C’est dans la tristesse et la désolation que plusieurs pays africains sont en train de célébrer cette année 2020, celle des soixante ans d’indépendance, traversés par de nombreux soubresauts.
Certains gouvernements en place continuent d’imposer aux citoyens des crises politiques générant des crises économiques, sociales et sanitaires, des guerres civiles violentes et barbares qu’ils ont eux-mêmes déclenchés ou suscités à la suite des mouvements protestataires, et dont le tribut est lourd et déplorable à plusieurs égards et surtout chez les enfants et les femmes.

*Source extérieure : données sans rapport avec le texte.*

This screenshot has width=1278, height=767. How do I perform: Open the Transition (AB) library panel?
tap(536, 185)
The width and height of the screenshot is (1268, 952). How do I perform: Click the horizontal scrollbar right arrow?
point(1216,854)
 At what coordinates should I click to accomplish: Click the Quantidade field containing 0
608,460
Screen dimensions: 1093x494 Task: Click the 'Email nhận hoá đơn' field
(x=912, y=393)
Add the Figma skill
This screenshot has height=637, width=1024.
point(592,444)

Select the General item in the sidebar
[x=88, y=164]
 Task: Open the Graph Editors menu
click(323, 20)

Les témoignages des dégâts sont accablants : la multiplication des massacres de populations civiles innocentes ; le drame de milliers de réfugiés et la détresse de millions de déplacés internes ; la multiplication des candidats à l’exil et à l’immigration.
La destruction des infrastructures et le désastre socio-économique qu’engendrent ces crises à répétitions jalonnent l’histoire post-indépendance du Continent. Et tout ceci se passe sous le regard indifférent de certains dirigeants arrogants et méprisants.
C’est l’occasion aussi d’honorer une fois de plus la mémoire de toutes les victimes de ces guerres atroces, de cette permanence de la calamité, du déshonneur, du mépris de l’humaine condition et de l’effroi. Il est plus que temps que des solutions pérennes soient apportées à ces situations insoutenables, trop nombreuses sur le Continent.

Quid de la citoyenneté
et de l’ambition panafricaine ?

Que devient l’unité nationale dans ces pays traversés par de multiples fractures politiques, sociales et économiques créées et entretenues par ceux-là même dont le rôle aurait dû être de rassembler et d’unir les peuples ?
La haine ethnique en particulier qu’engendre l’ethnocentrisme, le népotisme et le clanisme, domine désormais les propos de nombreuses personnalités prétendant agir ou parler au nom de l’État, ainsi que ceux de personnes qui, au regard de leur trajectoire, auraient dû être les penseurs éclairants des sociétés des États africains.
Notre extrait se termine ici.